Have you ever noticed how simply adding a fresh layer of mulch to a landscape can transform the appearance? Mulch can make even the roughest looking plants and landscape look like someone has spent time keeping it clean and tidy, even if all you did was dump some bags out and spread the mulch around. It’s every gardener and landscaper’s go-to product for an instant face-lift for your yard!
When we talk about mulch giving your yard that instant aesthetic boost, we like to think of that as putting some makeup on the landscape. If you have blemishes or dark spots, make-up will do a great job to cover that up and make the rest of your face shine to overshadow the spots we don’t like. To help the spots we don’t like, it takes skincare products – serums, creams, washes, and all the other lotions and potions we’re always using! Mulch can serve as the make-up for your landscape. It can cover up weedy spaces and distract from unhealthy plants but the issues are still there beneath the new mulch. Looking for the good news? Mulch is actually makeup and skincare all-in-one for our yard! Let’s look at some of the benefits of mulch.

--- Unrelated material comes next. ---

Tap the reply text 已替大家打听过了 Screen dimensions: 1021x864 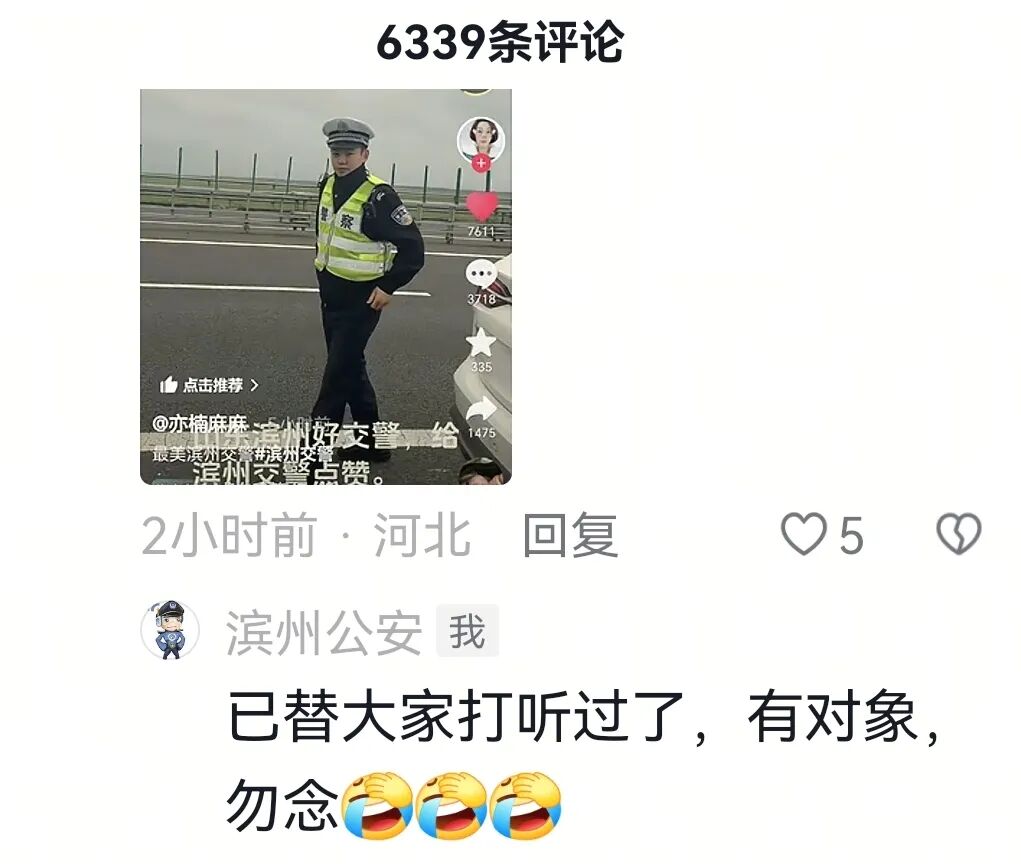[x=456, y=718]
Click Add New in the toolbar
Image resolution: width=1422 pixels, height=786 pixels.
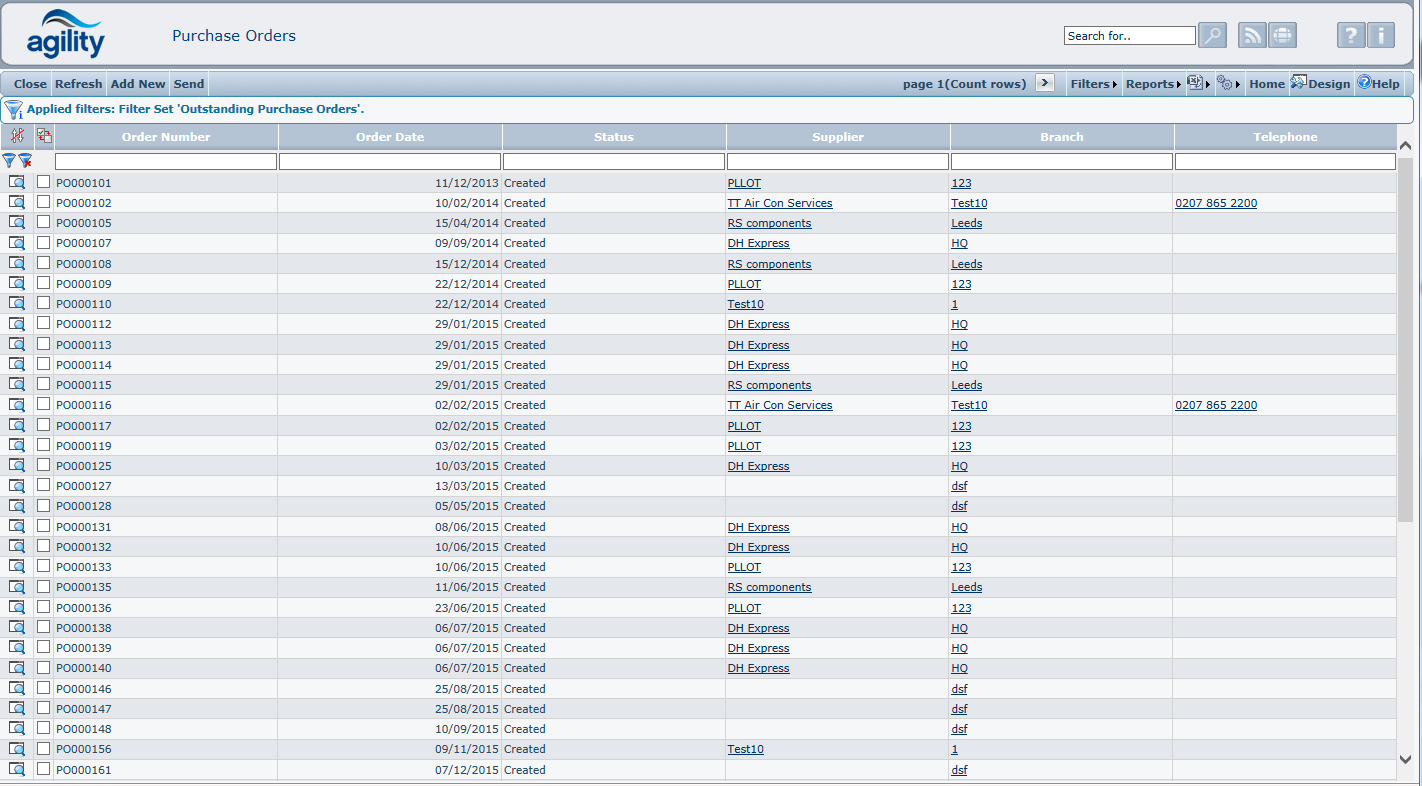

Mulch serves as a little layer of insulation between the soil and the plant roots and the outside environment. This helps to protect the soil, our good soil microbes, and the roots in the soil from extreme temperatures. The roots that actually feed our plants are in the top 2-6 inches of soil and are very fine. On the hottest days, these tiny roots can fry if the soil is exposed and begins to get too warm. In the winter, mulch can keep the soil temperature just a few degrees warmer, protecting some of our more cold sensitive plants from the coldest days. Moderating the soil temperature in extreme conditions keeps the soil healthy and our plant roots thriving.
Having a layer of mulch reduces soil water loss due to heat and evaporation. This means we don’t have to water so often and that’s a good thing! Mulch can also help to absorb some water if there’s heavy rainfall and reduce the risk of soil flooding. Keeping soil moisture more stable is also beneficial to the good soil microbes that are essential to having healthy soils.
This benefit is exclusive to wood mulch, straw, pine needles, or other mulches that are made of plant material rather than something like rubber. This is a huge reason why we do not recommend rubber mulch but that is another topic for another day! You’ve probably heard of using compost (broken down organic materials) to enrich your soil. When you use a non-rubber mulch, it will eventually break down, becoming a compost of sorts for your soil! It is like you are getting a slow-release fertilizer included with your mulch. Different types of mulch break down at different rates, each coming with its own pros and cons but as long as it is made from a previously living material, it will eventually break down and provide great benefits to your soil nutrients and structure!
Most people probably think of mulch as a weed management strategy and it certainly is! A few words of caution when considering this benefit though. Mulch will probably not help with perennial weeds that come back each year such as vines, thistles, nutsedge, creeping Charlie, and many more. We also don’t want you to think that more mulch is always better to prevent weeds. Too much mulch can lead to many issues for your plants and your soil. Finally, do not be surprised to get a few weeds every now and then. An appropriate amount of mulch can go a long way in reducing the amount of weeds in your yard but it is not a guarantee to have weed-free beds.
If soil is left bare, it’s easily washed away by rainfall or wind. Covering soil with mulch helps to protect the valuable topsoil from being swept away by wind. Mulch slows the movement of water over the soil’s surface and catches soil particles that are being moved by water from rainstorms. It is always best to reduce erosion whenever possible and mulch is a great way to do this, especially in areas that aren’t covered with plant material.
A healthy soil is 50% empty space made by tiny pores in the soil that contain either air or water, depending on recent weather. When we walk or drive on soil, we put pressure on the soil that mashes those pores out of the soil. If there is reduced pore space in the soil, the soil may not be able to hold as much water, water may not be able to flow through the soil well, or the plant roots might not be able to get the oxygen they need to live. It’s important to reduce the compaction to our soil to keep our plants healthy. Mulch puts a cushion layer between the pressure we apply by walking or driving and the soil. The mulch helps distribute the pressure, reducing the compaction to the soil.
Wow, so many good things about something as simple as mulch! We never leave an installation without giving it a good dose of skincare and a little make-up 😉 We’ll investigate different types of mulch in a later post to help you choose the mulch that will provide the most benefit while being best suited for your property! Happy mulching!